* begin Extract to read *

# FYI - NJ Saltwater Fishing Registry.



## OChunter375

From what I understand, recreational fisherman must register. Also you must carry the registration card while fishing in NJ. 

http://www.nj.gov/dep/saltwaterregistry/index.html


----------



## njdiver

There are only two exemptions:

Under 16 years of age, 

fishing from a *registered* party or charter boat.

No other registry or license is recognized by NJ. Not even the NOAA registry! 

http://www.nj.gov/dep/saltwaterregistry/faq.html

NY has also created a free registry but does not recognize NJ's. Delaware's tidal finfish license also has no reciprocity with bordering States.


----------



## RuddeDogg

"Delaware's tidal finfish license also has no reciprocity with bordering States."

BUT...you had better have your New Jersey registry card with when they board your boat because they check for it.

* end Extract to read *
* begin Dataset rows *

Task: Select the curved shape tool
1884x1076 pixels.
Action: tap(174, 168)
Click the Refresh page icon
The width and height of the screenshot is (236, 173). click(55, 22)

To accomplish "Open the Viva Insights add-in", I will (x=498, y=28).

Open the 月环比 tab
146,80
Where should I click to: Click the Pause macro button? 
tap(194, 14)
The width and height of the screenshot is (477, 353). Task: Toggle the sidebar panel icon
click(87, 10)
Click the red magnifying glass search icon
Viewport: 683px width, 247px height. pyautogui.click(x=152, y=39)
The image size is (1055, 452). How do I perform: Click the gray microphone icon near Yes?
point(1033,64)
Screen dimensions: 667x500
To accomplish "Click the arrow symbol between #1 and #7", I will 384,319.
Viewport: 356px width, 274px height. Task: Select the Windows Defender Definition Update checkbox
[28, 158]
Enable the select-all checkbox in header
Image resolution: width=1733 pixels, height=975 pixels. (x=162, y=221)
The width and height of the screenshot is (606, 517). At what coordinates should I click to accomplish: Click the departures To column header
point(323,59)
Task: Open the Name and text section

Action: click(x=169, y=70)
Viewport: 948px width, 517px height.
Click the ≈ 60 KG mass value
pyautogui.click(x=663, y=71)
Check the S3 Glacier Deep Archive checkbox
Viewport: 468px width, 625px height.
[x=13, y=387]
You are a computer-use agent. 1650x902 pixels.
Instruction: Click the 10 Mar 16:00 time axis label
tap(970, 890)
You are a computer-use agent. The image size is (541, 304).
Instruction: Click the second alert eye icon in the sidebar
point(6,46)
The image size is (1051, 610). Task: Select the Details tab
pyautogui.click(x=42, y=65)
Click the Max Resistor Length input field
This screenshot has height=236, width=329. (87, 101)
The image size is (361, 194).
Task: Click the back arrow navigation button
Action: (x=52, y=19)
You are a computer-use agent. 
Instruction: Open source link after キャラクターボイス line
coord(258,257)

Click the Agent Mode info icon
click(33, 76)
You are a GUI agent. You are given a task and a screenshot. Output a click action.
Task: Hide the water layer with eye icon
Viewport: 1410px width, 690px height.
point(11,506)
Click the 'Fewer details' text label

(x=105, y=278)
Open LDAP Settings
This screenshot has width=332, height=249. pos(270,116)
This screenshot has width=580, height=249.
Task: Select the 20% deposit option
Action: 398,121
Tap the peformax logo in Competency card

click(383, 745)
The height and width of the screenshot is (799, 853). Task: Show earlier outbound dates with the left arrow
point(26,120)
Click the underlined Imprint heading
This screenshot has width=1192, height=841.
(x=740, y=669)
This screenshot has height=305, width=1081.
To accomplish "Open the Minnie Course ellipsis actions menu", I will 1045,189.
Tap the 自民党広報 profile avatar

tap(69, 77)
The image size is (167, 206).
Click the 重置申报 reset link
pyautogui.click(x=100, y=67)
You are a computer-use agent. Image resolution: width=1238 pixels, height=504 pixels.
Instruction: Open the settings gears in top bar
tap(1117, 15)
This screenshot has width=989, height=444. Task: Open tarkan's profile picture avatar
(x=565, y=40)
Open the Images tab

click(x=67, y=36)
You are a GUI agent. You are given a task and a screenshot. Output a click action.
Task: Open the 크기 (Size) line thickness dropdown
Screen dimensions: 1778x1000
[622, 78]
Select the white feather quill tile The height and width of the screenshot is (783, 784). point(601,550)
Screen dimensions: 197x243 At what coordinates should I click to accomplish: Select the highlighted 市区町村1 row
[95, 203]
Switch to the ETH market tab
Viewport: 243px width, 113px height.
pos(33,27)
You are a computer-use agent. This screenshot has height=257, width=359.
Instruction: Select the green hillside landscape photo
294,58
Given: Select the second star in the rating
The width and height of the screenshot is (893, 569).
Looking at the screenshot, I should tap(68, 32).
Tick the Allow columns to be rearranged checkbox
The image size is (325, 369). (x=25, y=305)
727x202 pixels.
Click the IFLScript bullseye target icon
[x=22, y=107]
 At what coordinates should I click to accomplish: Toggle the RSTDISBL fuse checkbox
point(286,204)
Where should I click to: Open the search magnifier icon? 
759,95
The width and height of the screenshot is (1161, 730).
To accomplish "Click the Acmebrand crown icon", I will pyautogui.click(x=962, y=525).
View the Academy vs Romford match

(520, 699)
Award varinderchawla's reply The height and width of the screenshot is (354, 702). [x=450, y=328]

* end Dataset rows *

What to do:
• 1. According to the fishing registry thread, what are the two exemptions from New Jersey's registration requirement?
• 2. Quote the fishing registry thread word for word, starting at "http://www.nj.gov/dep/saltwaterregistry/faq.html" and ending at "check for it.".
The records are separate from the fishing registry thread.

Expected responses:
• 1. Being under 16 years of age, or fishing from a registered party or charter boat.

• 2.
http://www.nj.gov/dep/saltwaterregistry/faq.html

NY has also created a free registry but does not recognize NJ's. Delaware's tidal finfish license also has no reciprocity with bordering States.


----------



## RuddeDogg

"Delaware's tidal finfish license also has no reciprocity with bordering States."

BUT...you had better have your New Jersey registry card with when they board your boat because they check for it.